メインウィンドウを作るとき、スタイルが出てきます。 これは数値です。 この値を変えることでメインウィンドウのスタイルを変えることができます。 そして、論理演算を知っていると理解がしやすいです。
CREATESTRUCT構造体は、次のように定義されています。 この中の style を見ていきます。
typedef struct tagCREATESTRUCT {
LPVOID lpCreateParams;
HANDLE hInstance;
HMENU hMenu;
HWND hwndParent;
int cy;
int cx;
int y;
int x;
LONG style;
LPCSTR lpszName;
LPCSTR lpszClass;
DWORD dwExStyle;
} CREATESTRUCT;
スタイルは、"winuser.h" に書いてあるマクロ定数を使います。 "WS_" で始まるマクロ定数です。

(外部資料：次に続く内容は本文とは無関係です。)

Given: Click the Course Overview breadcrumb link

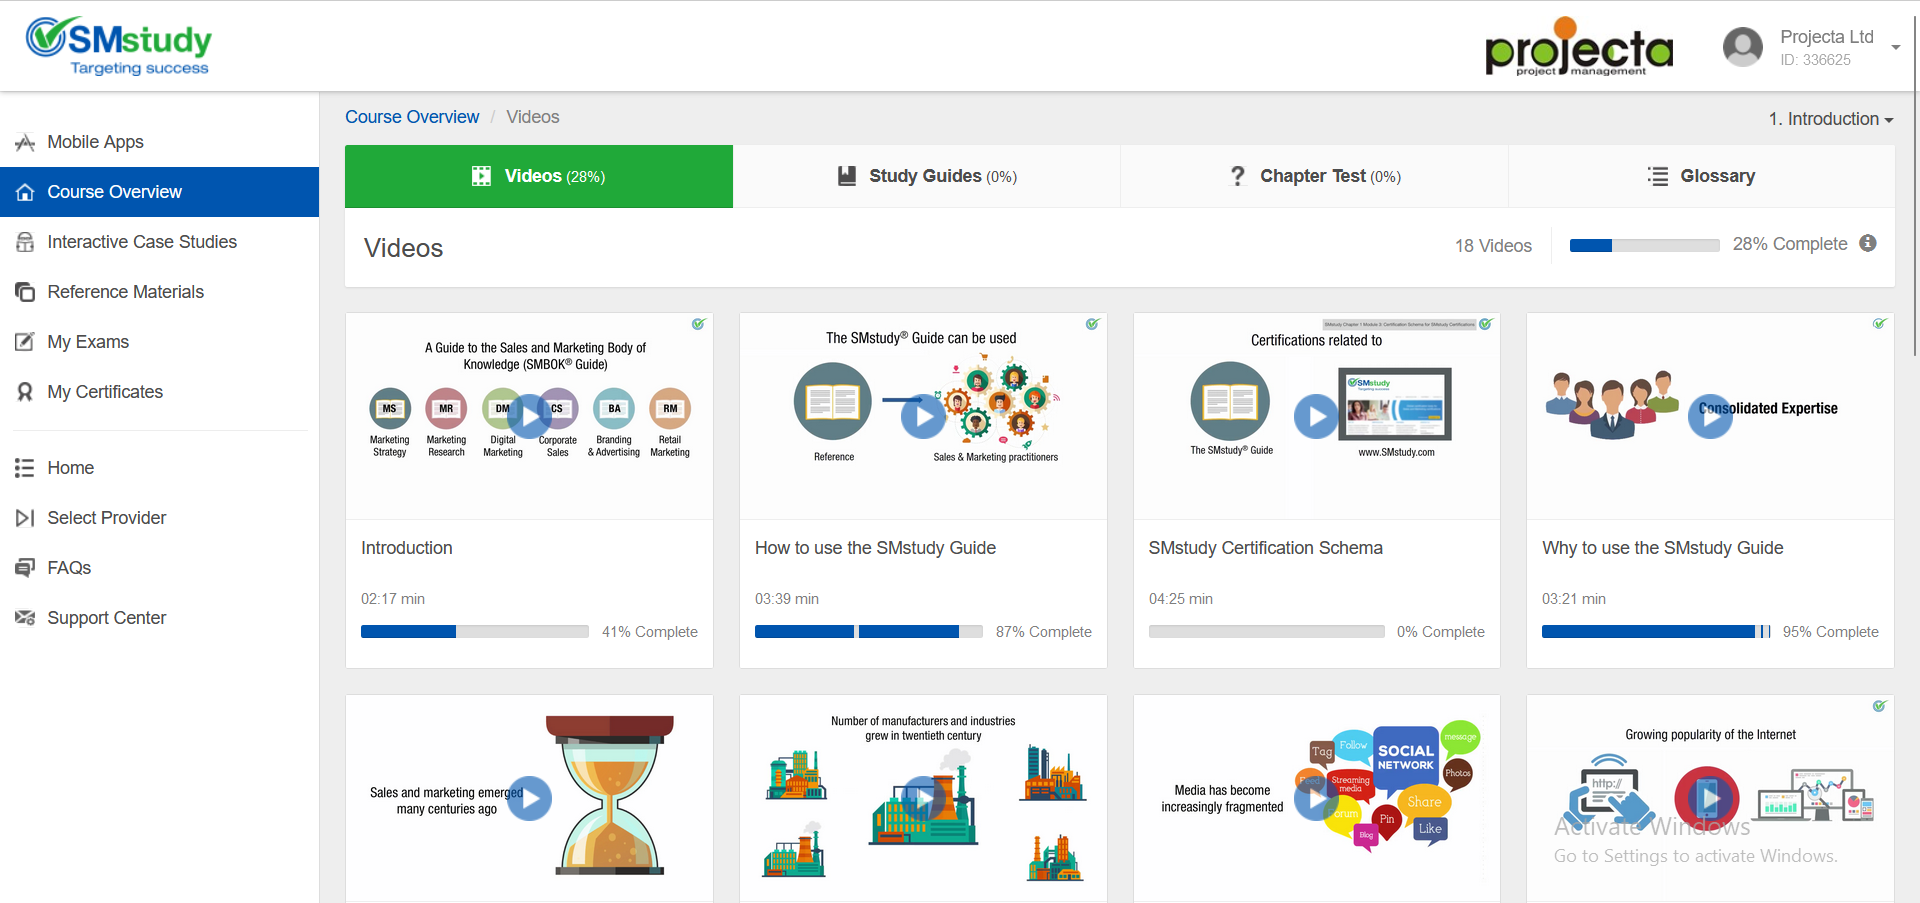Looking at the screenshot, I should pyautogui.click(x=412, y=117).
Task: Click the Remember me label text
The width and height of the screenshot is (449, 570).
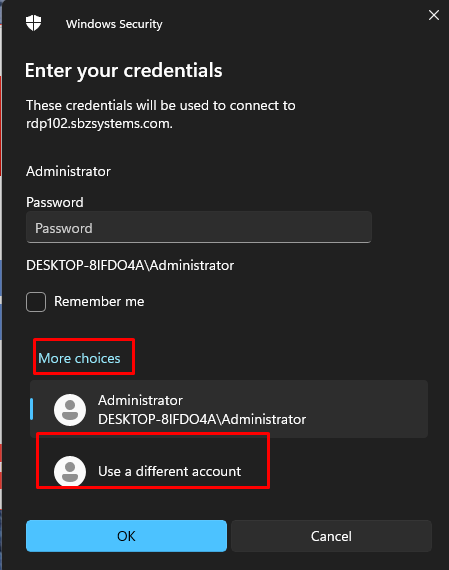Action: [99, 301]
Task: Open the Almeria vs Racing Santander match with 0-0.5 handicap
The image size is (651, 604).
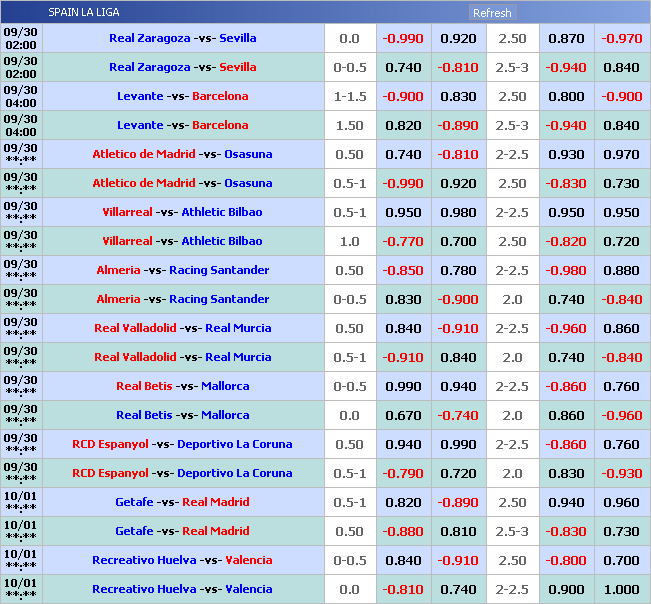Action: tap(182, 299)
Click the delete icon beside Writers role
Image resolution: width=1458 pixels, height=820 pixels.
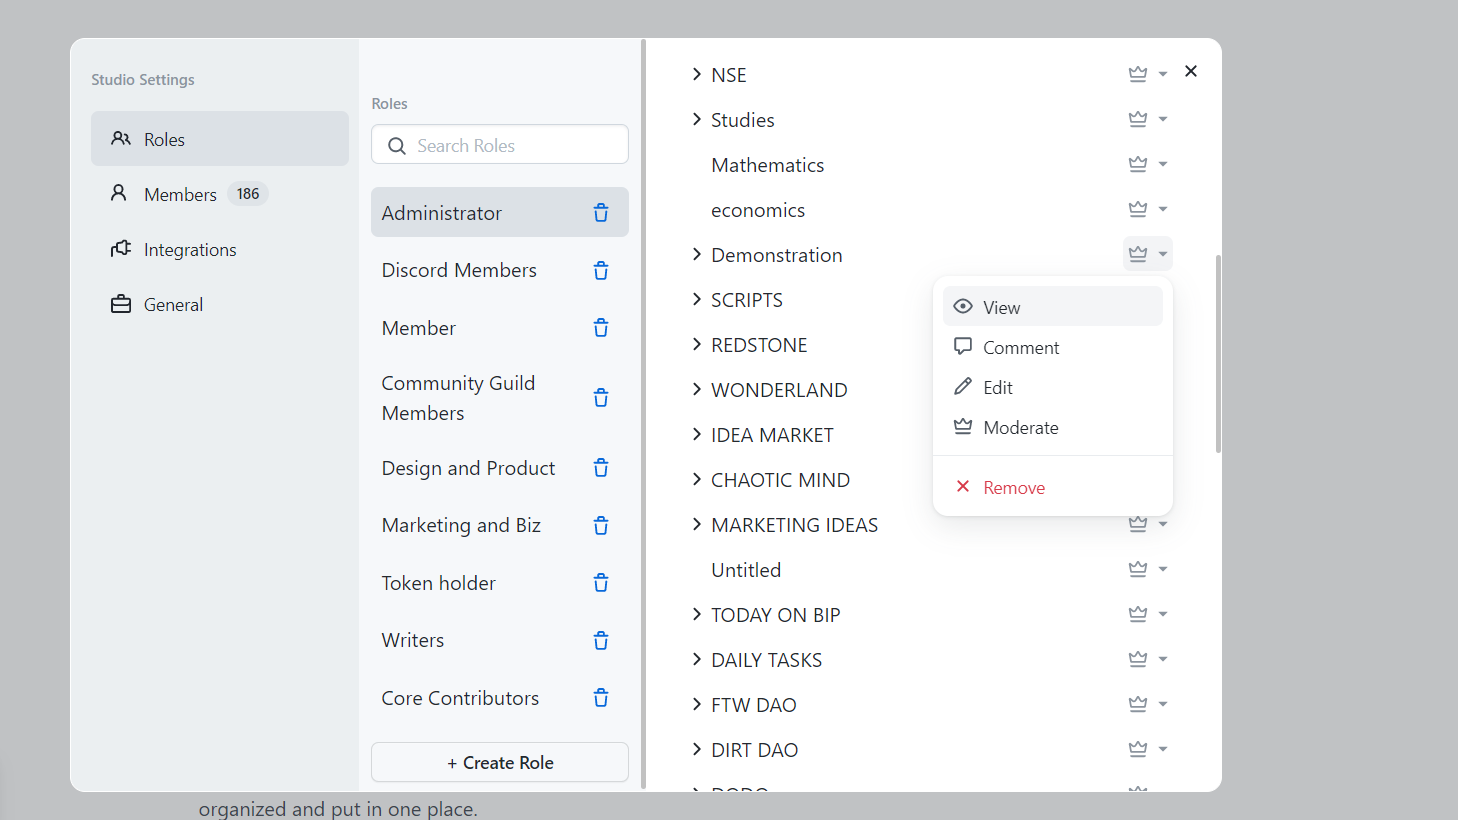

/* * Window Styles */ #define WS_OVERLAPPED 0x00000000L #define WS_POPUP 0x80000000L #define WS_CHILD 0x40000000L #define WS_MINIMIZE 0x20000000L #define WS_VISIBLE 0x10000000L #define WS_DISABLED 0x08000000L #define WS_CLIPSIBLINGS 0x04000000L #define WS_CLIPCHILDREN 0x02000000L #define WS_MAXIMIZE 0x01000000L #define WS_CAPTION 0x00C00000L /* WS_BORDER | WS_DLGFRAME */ #define WS_BORDER 0x00800000L #define WS_DLGFRAME 0x00400000L #define WS_VSCROLL 0x00200000L #define WS_HSCROLL 0x00100000L #define WS_SYSMENU 0x00080000L #define WS_THICKFRAME 0x00040000L #define WS_GROUP 0x00020000L #define WS_TABSTOP 0x00010000L #define WS_MINIMIZEBOX 0x00020000L #define WS_MAXIMIZEBOX 0x00010000L #define WS_TILED WS_OVERLAPPED #define WS_ICONIC WS_MINIMIZE #define WS_SIZEBOX WS_THICKFRAME #define WS_TILEDWINDOW WS_OVERLAPPEDWINDOW /* * Common Window Styles */ #define WS_OVERLAPPEDWINDOW (WS_OVERLAPPED | \ WS_CAPTION | \ WS_SYSMENU | \ WS_THICKFRAME | \ WS_MINIMIZEBOX | \ WS_MAXIMIZEBOX) #define WS_POPUPWINDOW (WS_POPUP | \ WS_BORDER | \ WS_SYSMENU) #define WS_CHILDWINDOW (WS_CHILD)
この中の "WS_MINIMIZEBOX" は最小化ボタンと関係があります。 これを使って説明します。
#define WS_MINIMIZEBOX 0x00020000L
"00020000" は8桁の16進数です。 5桁目は "2" です。 これを2進数にすると、4桁の数になります。
"0010"
2進数は 0 と 1 しかありません。 ですから、2桁目が 1 なので、これを 0 にすると最小化ボタンが使えなくなります。 そこで、特定のビットだけを変える方法が必要になります。 C/C++ のビット演算子は、2進数で考えたとき、各桁ごとに論理演算します。
特定のビットを 1 にする方法です。 "|" は、or演算です。 0 | 0 = 0, 0 | 1 = 1, 1 | 0 = 1, 1 | 1 = 1 です。 両方 0 のとき 0、それ以外は 1 です。 ですから、変えたい所は 1 、そのままの所は 0 にします。 ここで、x | 0010 とすれば、2桁目は 1 となり、他の値は変わりません。 ですから、x | WS_MINIMIZEBOX とすれば最小化ボタンが使えるようになります。
特定のビットを 0 にする方法です。 2つを組み合わせます。 "~" は、not演算です。"&" は、and演算子です。 not演算は、0 と 1 を入れ替えます。 0 & 0 = 0, 0 & 1 = 0, 1 & 0 = 0, 1 & 1 = 1 です。 両方 1 のとき 1、それ以外は 0 です。 ここで、x & 1101 とすれば、2桁目は 0 となり、他の値は変わりません。 ですから、x & ~WS_MINIMIZEBOX とすれば最小化ボタンが使えなくなります。
特定のビットを 0 なら 1、1 なら 0にする方法です。 "^" は、xor演算です。 0 ^ 0 = 1, 0 ^ 1 = 0, 1 ^ 0 = 0, 1 ^ 1 = 0 です。 両方同じとき 1、それ以外は 0 です。 ですから、変えたい所は 1 、そのままの所は 0 にします。 ここで、x ^ 0010 とすれば、2桁目は 0 となり、他の値は変わりません。 ですから、x ^ WS_MINIMIZEBOX とすれば最小化ボタンの有効化が逆転します。